Searcy's counsel argue that they acted reasonably in merely consulting with their client before filing her November 2009 declaration because documentary evidence and counsel's own experience suggested that her statement was credible. Counsel contend that certain aspects of Searcy's Washington Mutual Account Agreement lent support to her statement. The account agreement stated that the account had been opened on September 12, 2005, which was consistent with the events described in Searcy's statement. The agreement also included Searcy's signature which indicated to counsel that Searcy had visited a Washington Mutual Bank location to open the account. In addition to the agreement itself, Searcy's counsel's own experience suggested that being provided with starter checks upon opening an account at a bank is a common practice.
In assessing the reasonableness of their choice to forego independent confirmation of Searcy's statement, counsel neglect to incorporate other important facts within their knowledge at the time they submitted their client's declaration. First, counsel were made aware during class discovery that Searcy had engaged in numerous questionable checking transactions that cast doubt on her credibility as a general matter. Second, the fact that Searcy's recollection tracked so closely to the hypothetical time line described in Defendants' opposition brief should have aroused counsel's suspicions with regard to its veracity. Finally, the importance of the declaration to the class certification litigation should have suggested the need to seek confirmation of Searcy's account from an outside source before presenting the document to the court.

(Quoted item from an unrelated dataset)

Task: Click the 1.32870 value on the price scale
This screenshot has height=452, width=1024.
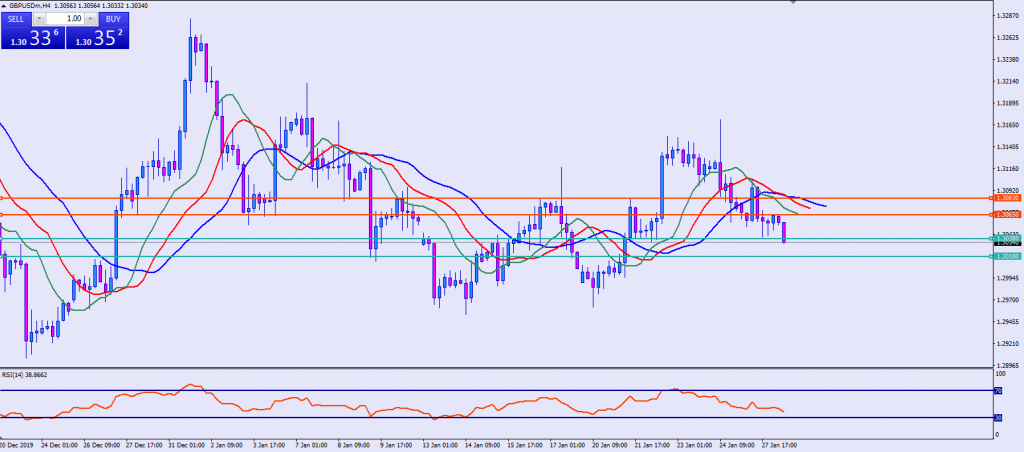Action: pos(1005,16)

Under these unique circumstances, we find that Searcy's counsel were extraordinarily negligent in choosing to rely solely on their client's representations before submitting the declaration at issue. Searcy's prior conduct, the substance of her statement, and the use of her declaration to establish her adequacy as a representative of a putative class should have alerted any reasonable counsel of the need for independent verification before submitting a sworn statement to the court. We therefore grant Defendants' motion for attorney's fees and costs associated with procuring the declaration of Steven Dickinson.
Additionally, Defendants request that we impose sanctions against Searcy and her counsel's law firm under the inherent power of the court. We do not entertain such requests lightly; "[b]ecause of their potency, inherent powers must be exercised with restraint and discretion." Chambers v. NASCO, Inc., 501 U.S. 32, 44 (1991). In this instance, we decline to sanction either Searcy or her counsel's law firm under our inherent power. We have already penalized Searcy for submitting the November 2009 declaration by denying her the opportunity to serve as representative for any putative class. With regard to Searcy's counsel's law firm, we see no reason why we should hold them accountable for the conduct of Searcy's lead counsel in this case. We therefore deny Defendants' motion for sanctions against Searcy and Searcy's counsel's law firm.
Defendants' motion for summary judgment is denied. Defendants' motion for sanctions against Searcy and her lead counsel's law firm is denied. Defendants' motion for sanctions against Searcy's lead counsel is granted. Defendants must present a detailed account of the costs and fees incurred in procuring Steven Dickinson's declaration within 30 days of the date upon which this opinion issues.